Taishou Otome Fairytale is a historical Japanese slice-of-life romance with a couple that end up being super adorable even if initially the male lead is a little off-putting due to his excessive negativity. With lots of pink and flowers, two characters who genuinely reflect on their words and actions, and a support cast that serve their roles well enough, what you have is a perfectly adequate anime and if you are in the mood for excessively sweet this one will definitely hit the spot.
You do however have to go into it accepting that it is set in a different age as the romance starts when the female lead, Yuzuki, is essentially bought as a bride for a crippled child of a wealthy family so that they don’t have to take care of him. Throw in that Yuzuki is your very typical happy to do house work Japanese girl that anime so likes to depict and some viewers may not connect.
If you are happy to accept that set-up though you can sit down in front of your TV or laptop or whatever you watch on and just enjoy the sweet nothingness as it rolls over you.
Taishou Otome Fairytale isn’t overly remarkable but it is perfectly relaxing viewing.
At twelve episodes this one isn’t going for a deep dive and stays fairly true to its slice of life genre label. Most episodes focus on Tamahiko, the boy who lost the use of his right hand in an accident that killed his mother, and Yuzuki, the girl sent to be his bride, and their daily lives in their home in the mountains. At first Tamahiko is mired in his own depression, apparently relishing in wallowing in his own pathetic existence, to the point where you genuinely want to slap him. Fortunately, Yuzuki manages to kill him with kindness until he has no choice but to accept life isn’t all just misery and pain.

(Dataset excerpt)
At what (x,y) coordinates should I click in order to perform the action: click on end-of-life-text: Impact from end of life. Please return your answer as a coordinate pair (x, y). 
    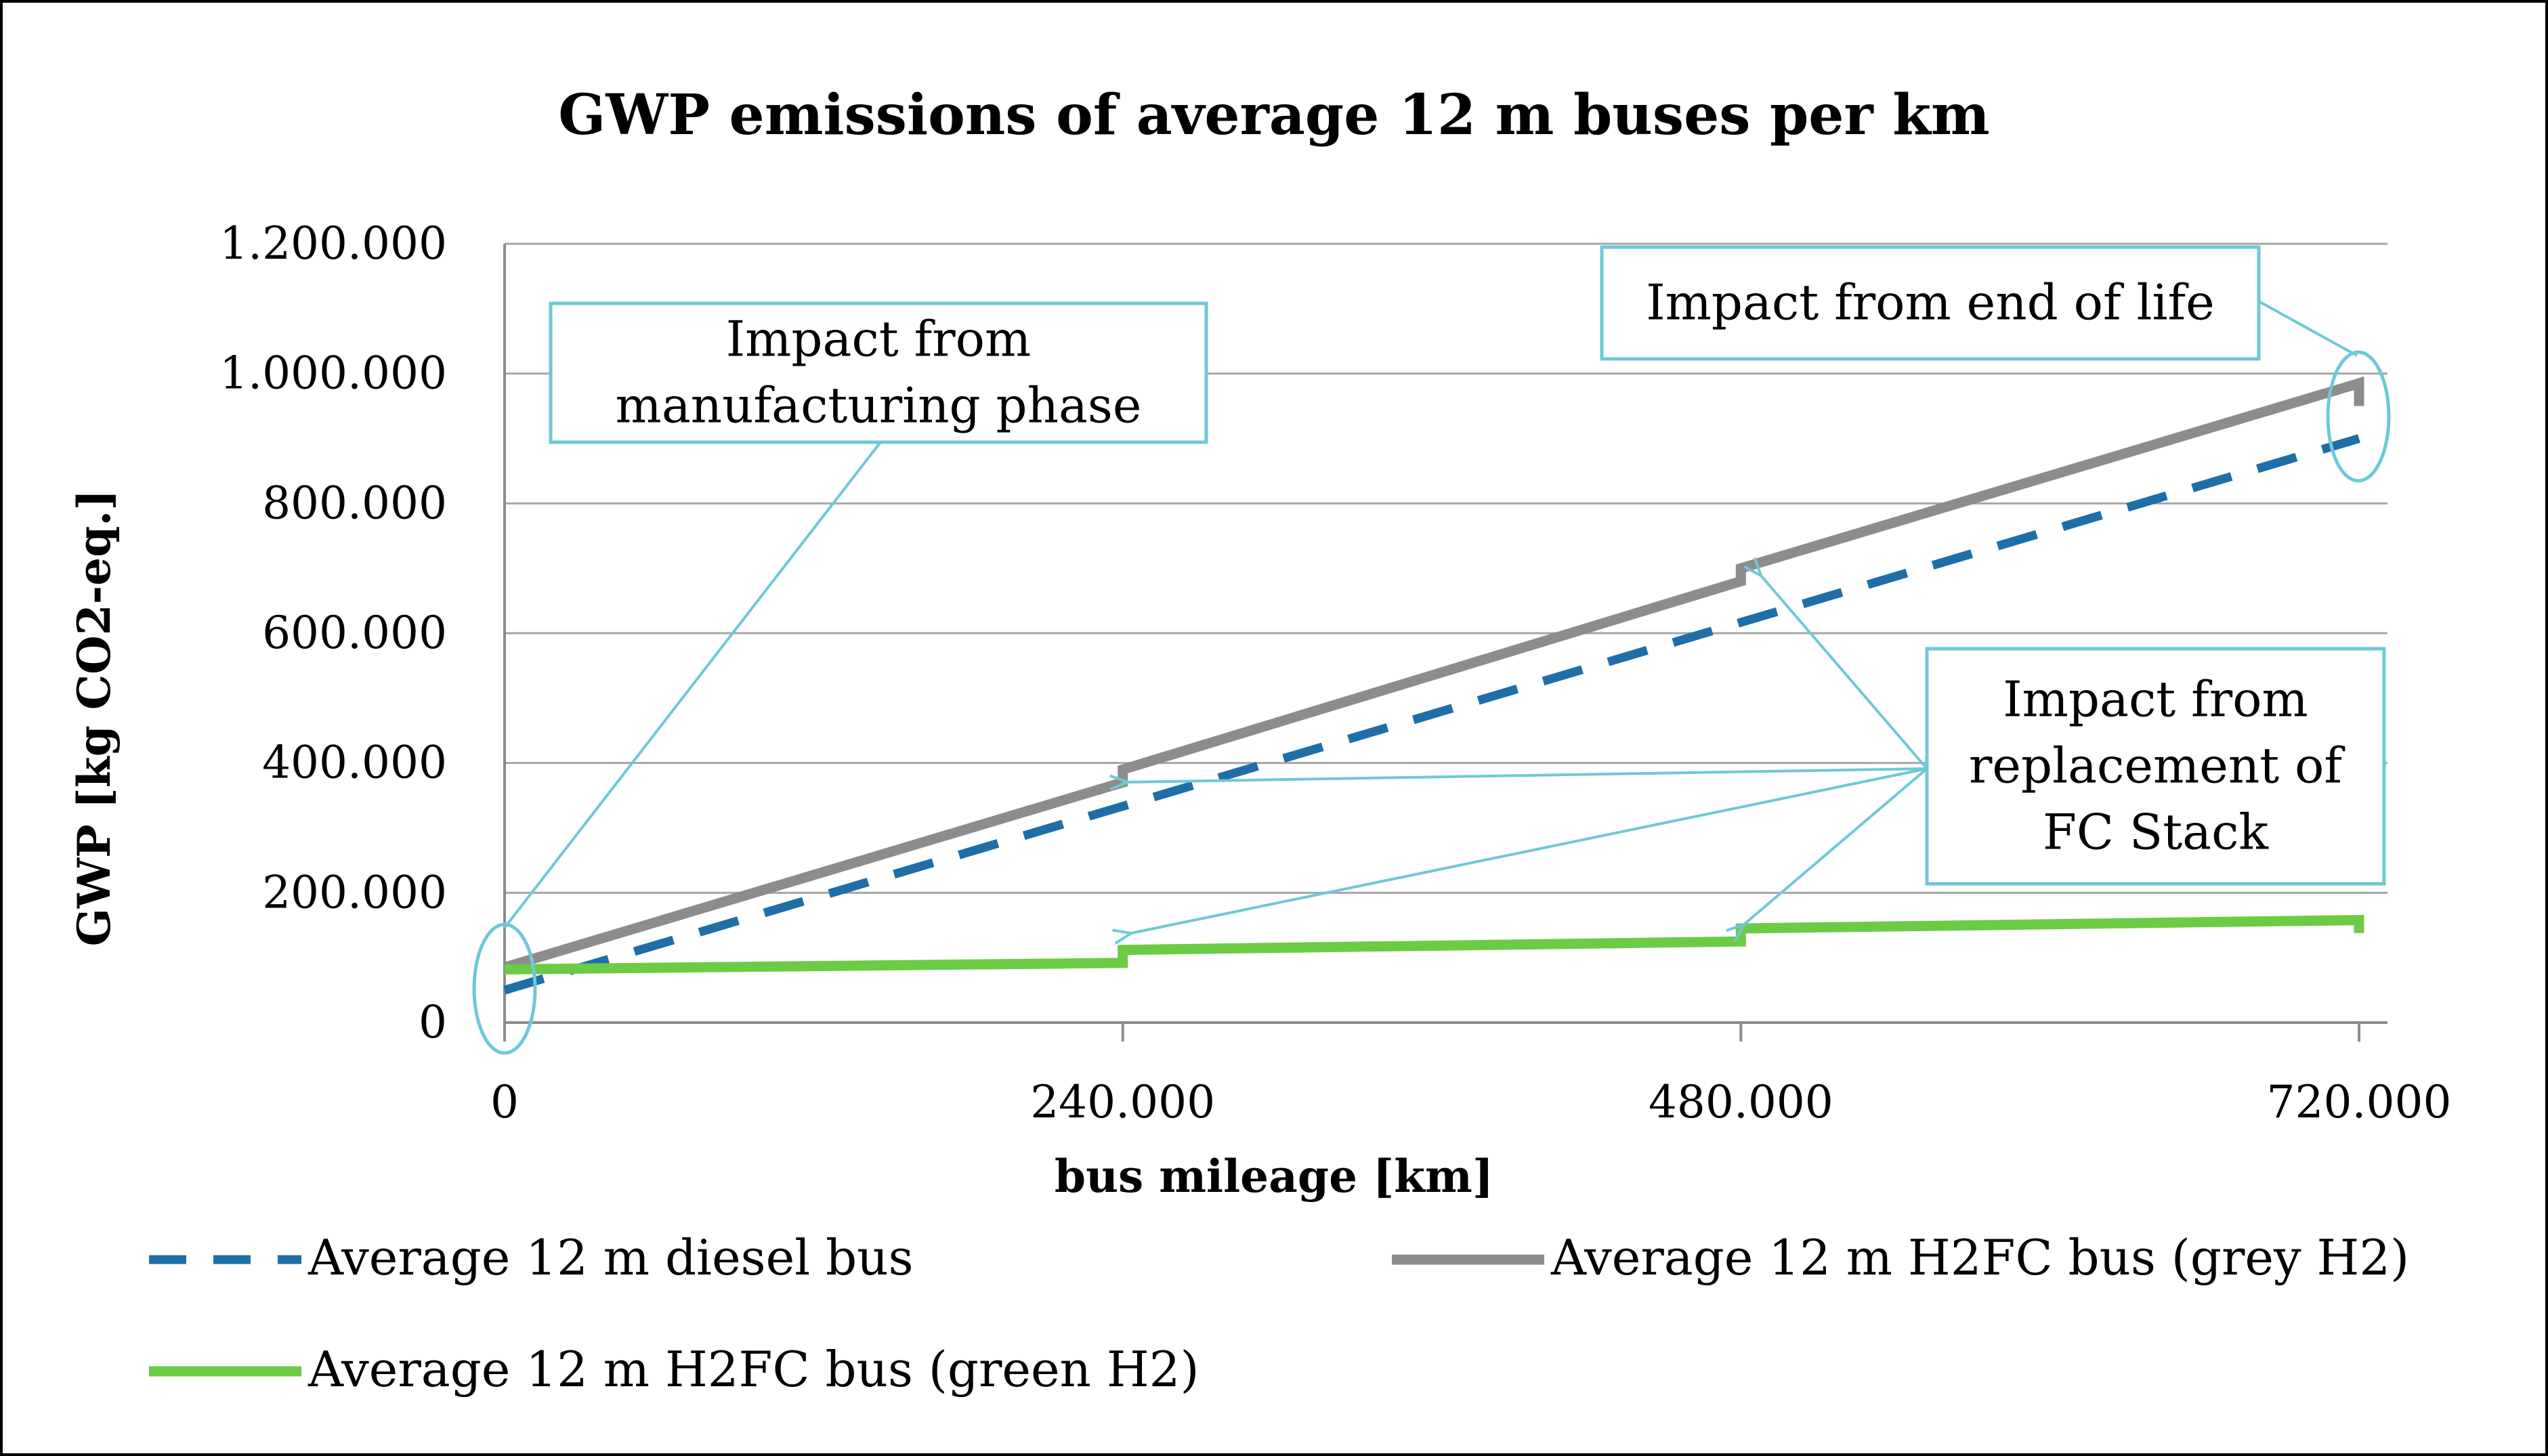
    Looking at the image, I should click on (1931, 302).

(Questions)
**1)** Condense the paragraph of the anime review above that begins "At twelve episodes this one" into a shorter version that keeps its main facts.
**2)** Reproduce word for word the part of the anime review starting at "You do however" and ending at "rolls over you.".

(Responses for each task)
**1)** The twelve-episode series stays close to its slice-of-life label rather than going deep. Most episodes follow the daily lives of Tamahiko and Yuzuki in their mountain home. Tamahiko lost the use of his right hand in the accident that killed his mother, and Yuzuki is the girl sent to be his bride. At first he wallows in depression so much that viewers may want to slap him. Yuzuki's kindness eventually forces him to accept that life isn't only misery and pain.

**2)**
You do however have to go into it accepting that it is set in a different age as the romance starts when the female lead, Yuzuki, is essentially bought as a bride for a crippled child of a wealthy family so that they don’t have to take care of him. Throw in that Yuzuki is your very typical happy to do house work Japanese girl that anime so likes to depict and some viewers may not connect.
If you are happy to accept that set-up though you can sit down in front of your TV or laptop or whatever you watch on and just enjoy the sweet nothingness as it rolls over you.